Once you finish reformatting the main playbook, everything will run exactly the same during an ansible-playbook run, with the exception of the tasks inside the nodejs role being prefixed with nodejs | [Task name here].

This little bit of extra data shown during playbook runs is useful because it automatically prefixes tasks with the role that provides them, without you having to add in descriptions as part of the name values of the tasks.

Our role isn’t all that helpful at this point, though, because it still does only one thing, and it’s not really flexible enough to be used on other servers that might need different Node.js modules to be installed.

More flexibility with role vars and defaults

To make our role more flexible, we can make it use a list of npm modules instead of a hardcoded value, then allow playbooks using the role to provide their own module list variable to override our role’s default list.

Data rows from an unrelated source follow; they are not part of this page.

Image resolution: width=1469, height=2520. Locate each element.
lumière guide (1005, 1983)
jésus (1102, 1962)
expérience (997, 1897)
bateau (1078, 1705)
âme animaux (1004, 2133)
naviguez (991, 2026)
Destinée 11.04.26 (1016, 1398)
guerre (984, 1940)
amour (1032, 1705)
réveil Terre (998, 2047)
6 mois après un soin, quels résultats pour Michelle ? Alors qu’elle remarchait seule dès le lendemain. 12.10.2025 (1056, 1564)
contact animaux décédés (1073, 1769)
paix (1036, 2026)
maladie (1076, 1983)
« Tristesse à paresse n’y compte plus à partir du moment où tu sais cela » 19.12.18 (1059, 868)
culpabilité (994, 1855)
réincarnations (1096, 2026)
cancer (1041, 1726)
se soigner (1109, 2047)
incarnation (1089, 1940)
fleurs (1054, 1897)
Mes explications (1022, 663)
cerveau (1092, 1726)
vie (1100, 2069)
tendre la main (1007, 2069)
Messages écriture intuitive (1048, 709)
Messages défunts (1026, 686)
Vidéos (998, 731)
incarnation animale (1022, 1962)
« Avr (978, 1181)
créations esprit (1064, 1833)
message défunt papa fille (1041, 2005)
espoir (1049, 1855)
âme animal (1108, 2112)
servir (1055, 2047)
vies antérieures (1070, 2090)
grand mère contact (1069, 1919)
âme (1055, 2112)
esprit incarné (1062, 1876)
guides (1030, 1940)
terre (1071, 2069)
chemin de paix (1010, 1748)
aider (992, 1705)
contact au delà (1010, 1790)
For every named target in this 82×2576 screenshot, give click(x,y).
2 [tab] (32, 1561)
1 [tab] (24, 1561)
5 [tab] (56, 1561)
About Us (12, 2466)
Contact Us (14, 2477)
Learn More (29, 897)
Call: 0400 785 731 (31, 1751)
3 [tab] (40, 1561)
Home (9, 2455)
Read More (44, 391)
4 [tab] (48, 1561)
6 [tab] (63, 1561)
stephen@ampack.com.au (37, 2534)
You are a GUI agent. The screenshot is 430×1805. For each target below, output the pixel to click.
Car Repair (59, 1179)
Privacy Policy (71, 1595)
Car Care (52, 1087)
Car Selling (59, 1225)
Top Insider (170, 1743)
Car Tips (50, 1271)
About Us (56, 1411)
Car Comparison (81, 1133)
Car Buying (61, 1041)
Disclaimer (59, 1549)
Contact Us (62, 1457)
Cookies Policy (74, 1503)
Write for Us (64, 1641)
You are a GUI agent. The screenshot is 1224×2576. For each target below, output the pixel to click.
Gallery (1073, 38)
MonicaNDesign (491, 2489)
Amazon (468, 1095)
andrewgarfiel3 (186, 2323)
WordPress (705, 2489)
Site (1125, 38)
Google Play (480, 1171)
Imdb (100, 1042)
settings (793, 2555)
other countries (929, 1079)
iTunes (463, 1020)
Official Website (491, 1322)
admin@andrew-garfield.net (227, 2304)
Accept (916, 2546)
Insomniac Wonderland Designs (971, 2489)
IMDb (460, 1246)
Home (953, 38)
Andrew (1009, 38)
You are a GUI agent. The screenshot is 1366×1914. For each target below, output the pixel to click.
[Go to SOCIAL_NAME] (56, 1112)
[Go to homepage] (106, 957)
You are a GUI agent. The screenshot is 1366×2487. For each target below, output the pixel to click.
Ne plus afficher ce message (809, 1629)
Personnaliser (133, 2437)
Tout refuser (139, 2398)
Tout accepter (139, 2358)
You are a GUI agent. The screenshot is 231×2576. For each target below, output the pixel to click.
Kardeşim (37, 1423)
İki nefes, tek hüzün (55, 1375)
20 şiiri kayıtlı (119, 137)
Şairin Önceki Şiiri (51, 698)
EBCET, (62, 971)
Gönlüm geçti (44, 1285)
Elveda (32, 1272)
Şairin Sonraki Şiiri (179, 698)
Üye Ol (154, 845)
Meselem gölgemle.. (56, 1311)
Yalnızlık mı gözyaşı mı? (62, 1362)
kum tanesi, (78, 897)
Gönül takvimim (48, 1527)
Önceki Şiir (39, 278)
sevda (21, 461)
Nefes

When running a role’s tasks, Ansible picks up variables defined in a role’s vars/main.yml file and defaults/main.yml (I’ll get to the differences between the two later), but will allow your playbooks to override the defaults or other role-provided variables if you want.

Modify the tasks/main.yml file to use a list variable and iterate through the list to install as many packages as your playbook wants:

1 ---
2 - name: Install Node.js (npm plus all its dependencies).
3   yum: name=npm state=present enablerepo=epel
4 
5 - name: Install npm modules required by our app.
6   npm: name={{ item }} global=yes state=present
7   with_items: "{{ node_npm_modules }}"

Let’s provide a sane default for the new node_npm_modules variable in defaults/main.yml:

1 ---
2 node_npm_modules:
3   - forever

Now, if you run the playbook as-is, it will still do the exact same thing—install the forever module. But since the role is more flexible, we could create a new playbook like our first, but add a variable (either in a vars section or in an included file via vars_files) to override the default, like so:

node_npm_modules:
  - forever
  - async
  - request

When you run the playbook with this custom variable (we didn’t change anything with our nodejs role), all three of the above npm modules will be installed.

Hopefully you’re beginning to see how this can be powerful!

Imagine if you had a playbook structure like:

1 ---
2 - hosts: appservers
3   roles:
4     - yum-repo-setup
5     - firewall
6     - nodejs
7     - app-deploy

Each one of the roles lives in its own isolated world, and can be shared with other servers and groups of servers in your infrastructure.

A yum-repo-setup role could enable certain repositories and import their GPG keys.
A firewall role could have per-server or per-inventory-group options for ports and services to allow or deny.
An app-deploy role could deploy your app to a directory (configurable per-server) and set certain app options per-server or per-group.

These things are easy to manage when you have small bits of functionality separated into different roles. Instead of managing 100+ lines of playbook tasks, and manually prefixing every name: with something like “Common |” or “App Deploy |”, you now manage a few roles with 10-20 lines of YAML each.

On top of that, when you’re building your main playbooks, they can be extremely simple (like the above example), enabling you to see everything being configured and deployed on a particular server without scrolling through dozens of included playbook files and hundreds of tasks.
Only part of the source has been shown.